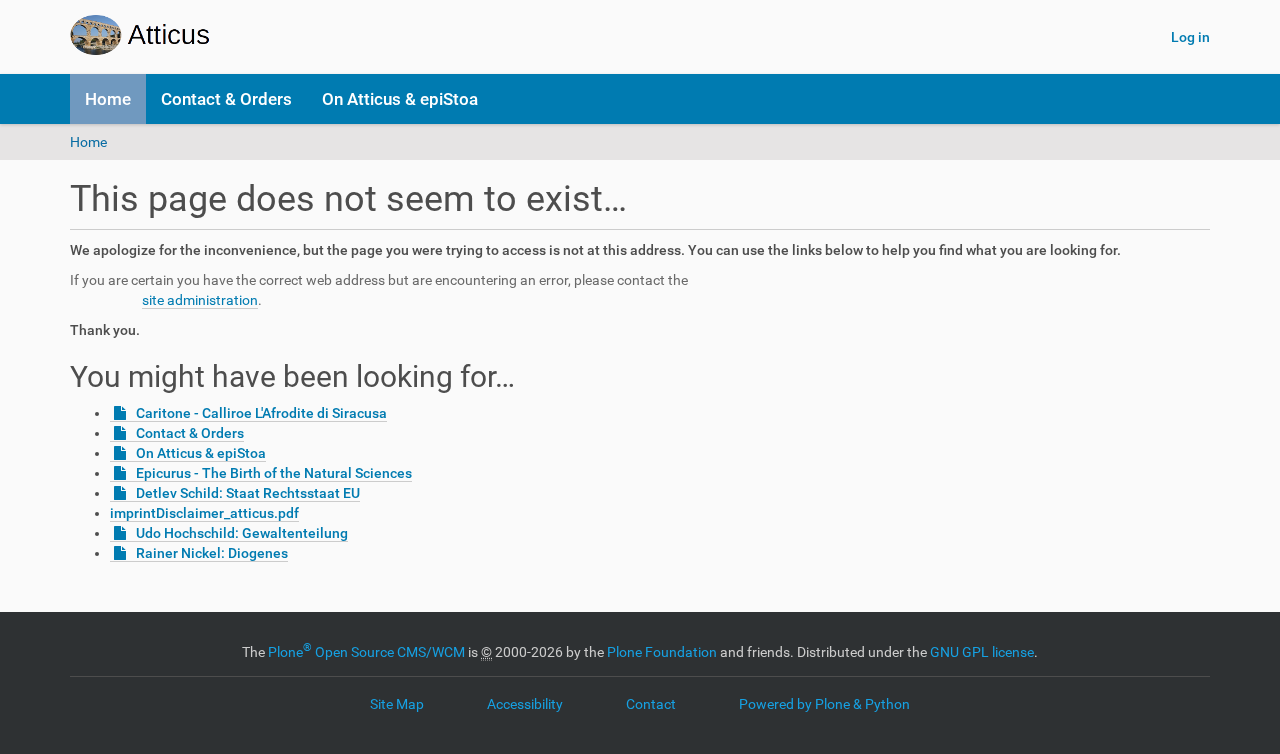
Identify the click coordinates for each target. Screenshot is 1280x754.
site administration (200, 300)
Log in (1190, 37)
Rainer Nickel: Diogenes (212, 553)
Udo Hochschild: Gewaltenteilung (242, 533)
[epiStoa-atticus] (198, 35)
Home (108, 99)
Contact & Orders (226, 99)
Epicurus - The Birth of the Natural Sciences (274, 473)
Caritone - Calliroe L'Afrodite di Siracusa (261, 413)
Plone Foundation (662, 652)
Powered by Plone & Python (824, 704)
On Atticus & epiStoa (400, 99)
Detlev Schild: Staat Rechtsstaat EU (248, 493)
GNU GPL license (982, 652)
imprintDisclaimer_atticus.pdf (204, 513)
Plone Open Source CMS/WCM (366, 652)
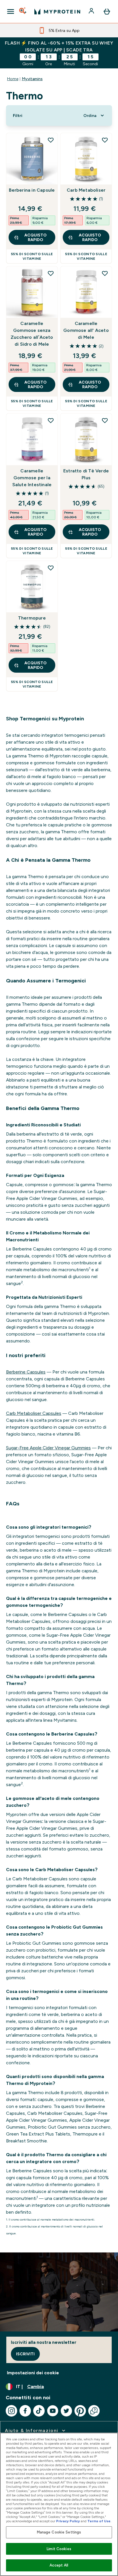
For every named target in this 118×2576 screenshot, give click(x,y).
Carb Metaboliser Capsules (33, 1413)
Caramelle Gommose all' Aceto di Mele (86, 330)
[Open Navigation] (10, 11)
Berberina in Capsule (32, 190)
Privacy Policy (68, 2521)
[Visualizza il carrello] (107, 11)
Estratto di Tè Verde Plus (86, 474)
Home (12, 78)
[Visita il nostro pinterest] (80, 2411)
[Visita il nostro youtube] (52, 2411)
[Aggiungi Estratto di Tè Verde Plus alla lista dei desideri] (105, 420)
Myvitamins (32, 78)
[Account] (92, 11)
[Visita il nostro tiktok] (39, 2411)
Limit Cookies (59, 2549)
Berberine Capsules (26, 1371)
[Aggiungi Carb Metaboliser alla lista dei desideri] (105, 140)
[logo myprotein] (57, 11)
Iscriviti (25, 2354)
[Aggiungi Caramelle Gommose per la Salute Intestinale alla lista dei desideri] (50, 420)
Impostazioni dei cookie (33, 2372)
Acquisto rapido (35, 237)
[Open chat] (94, 2411)
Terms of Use (99, 2521)
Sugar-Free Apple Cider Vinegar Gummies (48, 1447)
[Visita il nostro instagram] (11, 2411)
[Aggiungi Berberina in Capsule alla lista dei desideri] (50, 140)
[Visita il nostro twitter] (66, 2411)
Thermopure (32, 617)
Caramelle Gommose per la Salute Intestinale (32, 477)
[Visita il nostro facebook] (25, 2411)
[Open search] (23, 11)
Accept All (59, 2565)
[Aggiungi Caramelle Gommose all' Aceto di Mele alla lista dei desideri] (105, 273)
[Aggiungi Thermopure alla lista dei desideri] (50, 568)
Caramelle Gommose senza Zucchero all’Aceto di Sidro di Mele (32, 334)
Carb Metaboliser (86, 190)
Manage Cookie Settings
- - -
_What is needed_
Now transcribe all the entries above exactly, so that no picture is carried over.

_Your response_
Identify the click coordinates for each target. Screenshot is 1280x754.
site administration (200, 300)
Log in (1190, 37)
Rainer Nickel: Diogenes (212, 553)
Udo Hochschild: Gewaltenteilung (242, 533)
[epiStoa-atticus] (198, 35)
Home (108, 99)
Contact & Orders (226, 99)
Epicurus - The Birth of the Natural Sciences (274, 473)
Caritone - Calliroe L'Afrodite di Siracusa (261, 413)
Plone Foundation (662, 652)
Powered by Plone & Python (824, 704)
On Atticus & epiStoa (400, 99)
Detlev Schild: Staat Rechtsstaat EU (248, 493)
GNU GPL license (982, 652)
imprintDisclaimer_atticus.pdf (204, 513)
Plone Open Source CMS/WCM (366, 652)
For every named target in this 118×2576 screenshot, give click(x,y).
Carb Metaboliser Capsules (33, 1413)
Caramelle Gommose all' Aceto di Mele (86, 330)
[Open Navigation] (10, 11)
Berberina in Capsule (32, 190)
Privacy Policy (68, 2521)
[Visualizza il carrello] (107, 11)
Estratto di Tè Verde Plus (86, 474)
Home (12, 78)
[Visita il nostro pinterest] (80, 2411)
[Visita il nostro youtube] (52, 2411)
[Aggiungi Estratto di Tè Verde Plus alla lista dei desideri] (105, 420)
Myvitamins (32, 78)
[Account] (92, 11)
[Visita il nostro tiktok] (39, 2411)
Limit Cookies (59, 2549)
Berberine Capsules (26, 1371)
[Aggiungi Carb Metaboliser alla lista dei desideri] (105, 140)
[logo myprotein] (57, 11)
Iscriviti (25, 2354)
[Aggiungi Caramelle Gommose per la Salute Intestinale alla lista dei desideri] (50, 420)
Impostazioni dei cookie (33, 2372)
Acquisto rapido (35, 237)
[Open chat] (94, 2411)
Terms of Use (99, 2521)
Sugar-Free Apple Cider Vinegar Gummies (48, 1447)
[Visita il nostro instagram] (11, 2411)
[Aggiungi Berberina in Capsule alla lista dei desideri] (50, 140)
[Visita il nostro twitter] (66, 2411)
Thermopure (32, 617)
Caramelle Gommose per la Salute Intestinale (32, 477)
[Visita il nostro facebook] (25, 2411)
[Open search] (23, 11)
Accept All (59, 2565)
[Aggiungi Caramelle Gommose all' Aceto di Mele alla lista dei desideri] (105, 273)
[Aggiungi Thermopure alla lista dei desideri] (50, 568)
Caramelle Gommose senza Zucchero all’Aceto di Sidro di Mele (32, 334)
Carb Metaboliser (86, 190)
Manage Cookie Settings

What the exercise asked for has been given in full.